## Excerpt to read
Real Application: Netflix uses PCA to compress movie features for real-time recommendations to millions of users!

How PCA Works: Step-by-Step

PCA Math Concept

Step 1: Standardize Data

This is not optional. If you skip standardization, PCA will just find the feature with the biggest numbers and call it the “most important direction.” That tells you nothing useful.
# Why? Features have different scales
# beds: 1-5, sqft: 500-5000, age: 0-100
# Without standardization, sqft dominates everything just because
# it uses bigger numbers -- not because it carries more information.

X = np.array([[3, 2000, 15], [4, 2200, 8]])

# Standardize: mean=0, std=1
# After this, every feature has equal "voice" in the analysis
X_mean = X.mean(axis=0)
X_std = X.std(axis=0)
X_scaled = (X - X_mean) / X_std
The One Exception: If your features are already in the same units and you want PCA to respect absolute variance (e.g., all features are pixel intensities 0-255), you can skip standardization and just center the data (subtract the mean). In image processing, this is common. But for mixed-unit data like house features, always standardize.

Step 2: Compute Covariance Matrix

# Covariance shows how features vary together.
# If beds and sqft tend to rise together, their covariance is positive.
# If age and price move in opposite directions, their covariance is negative.
# The covariance matrix is symmetric -- cov(A,B) = cov(B,A).
cov_matrix = np.cov(X_scaled.T)
print(cov_matrix.shape)  # (3, 3)
Think of the covariance matrix as a summary of all pairwise relationships in your data. Its eigenvectors point in the directions of maximum spread, and its eigenvalues tell you how much spread exists in each direction. PCA simply reads off these directions and sorts them by importance.

Step 3: Find Eigenvectors

# Eigenvectors = principal directions
# Each eigenvector is a direction in feature-space.
# The first eigenvector points in the direction of maximum variance.
# The second is perpendicular to the first, capturing the next-most variance.
# And so on -- they form an orthogonal coordinate system.
eigenvalues, eigenvectors = np.linalg.eig(cov_matrix)

# Sort by eigenvalue (largest first)
idx = eigenvalues.argsort()[::-1]
eigenvalues = eigenvalues[idx]
eigenvectors = eigenvectors[:, idx]
Numerical Stability Tip: In practice, use np.linalg.eigh() instead of np.linalg.eig() when your matrix is symmetric (covariance matrices always are). The eigh function exploits symmetry for faster computation and guarantees real-valued eigenvalues, avoiding tiny imaginary artifacts from floating-point errors.

## Given records
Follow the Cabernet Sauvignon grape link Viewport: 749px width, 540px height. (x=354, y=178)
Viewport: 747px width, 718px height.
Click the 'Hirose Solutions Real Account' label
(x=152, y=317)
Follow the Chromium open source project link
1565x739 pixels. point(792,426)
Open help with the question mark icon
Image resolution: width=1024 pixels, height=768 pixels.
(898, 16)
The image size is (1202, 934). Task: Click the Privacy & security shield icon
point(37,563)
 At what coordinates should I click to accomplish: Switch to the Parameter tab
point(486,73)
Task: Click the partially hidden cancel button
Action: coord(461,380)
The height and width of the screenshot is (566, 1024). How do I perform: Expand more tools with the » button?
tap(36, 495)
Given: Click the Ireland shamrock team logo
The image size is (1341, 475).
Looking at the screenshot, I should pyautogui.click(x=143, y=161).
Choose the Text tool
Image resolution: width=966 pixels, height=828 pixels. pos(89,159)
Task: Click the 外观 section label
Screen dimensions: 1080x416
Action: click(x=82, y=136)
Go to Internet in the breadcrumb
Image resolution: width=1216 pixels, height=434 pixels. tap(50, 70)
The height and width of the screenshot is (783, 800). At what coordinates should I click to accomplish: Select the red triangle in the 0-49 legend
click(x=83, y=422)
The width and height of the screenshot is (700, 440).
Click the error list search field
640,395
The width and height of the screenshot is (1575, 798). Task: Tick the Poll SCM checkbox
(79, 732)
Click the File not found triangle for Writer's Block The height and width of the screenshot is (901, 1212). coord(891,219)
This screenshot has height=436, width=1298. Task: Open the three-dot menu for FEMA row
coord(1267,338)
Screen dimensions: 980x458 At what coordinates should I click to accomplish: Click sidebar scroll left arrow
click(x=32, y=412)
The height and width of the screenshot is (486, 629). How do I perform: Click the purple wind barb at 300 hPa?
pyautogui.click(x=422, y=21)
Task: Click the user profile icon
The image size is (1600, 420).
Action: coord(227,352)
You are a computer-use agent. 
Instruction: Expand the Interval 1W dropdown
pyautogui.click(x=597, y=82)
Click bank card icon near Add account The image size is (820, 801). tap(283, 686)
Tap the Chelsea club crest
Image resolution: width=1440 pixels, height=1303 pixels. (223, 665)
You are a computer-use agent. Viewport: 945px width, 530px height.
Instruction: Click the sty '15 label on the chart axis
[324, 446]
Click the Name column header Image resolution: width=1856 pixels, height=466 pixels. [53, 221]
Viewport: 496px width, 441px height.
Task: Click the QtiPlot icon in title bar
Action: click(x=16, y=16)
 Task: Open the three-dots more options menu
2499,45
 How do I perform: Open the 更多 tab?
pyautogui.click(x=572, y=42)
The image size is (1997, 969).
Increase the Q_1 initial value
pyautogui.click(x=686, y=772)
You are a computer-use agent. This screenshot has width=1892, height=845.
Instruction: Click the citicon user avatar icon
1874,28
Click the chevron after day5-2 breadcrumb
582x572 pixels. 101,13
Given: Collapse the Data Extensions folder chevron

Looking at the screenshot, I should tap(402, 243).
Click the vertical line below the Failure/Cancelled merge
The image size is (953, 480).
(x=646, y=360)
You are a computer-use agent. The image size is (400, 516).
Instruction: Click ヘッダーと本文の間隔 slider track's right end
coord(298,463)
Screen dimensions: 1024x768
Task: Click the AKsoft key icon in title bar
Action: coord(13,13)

## Explore the material
**1.** From the excerpt on PCA, reproduce the stretch from "# Eigenvectors = principal" through "orthogonal coordinate system.".
**2.** Answer these questions using the excerpt on PCA:
(a) Which function does it recommend in place of np.linalg.eig() when the matrix is symmetric?
(b) What example does it give of features for which standardization can be skipped?
(c) What shape does the printed covariance matrix have?

## Task responses
**1.**
# Eigenvectors = principal directions
# Each eigenvector is a direction in feature-space.
# The first eigenvector points in the direction of maximum variance.
# The second is perpendicular to the first, capturing the next-most variance.
# And so on -- they form an orthogonal coordinate system.

**2.**
(a) np.linalg.eigh()
(b) Features that are all pixel intensities 0-255
(c) (3, 3)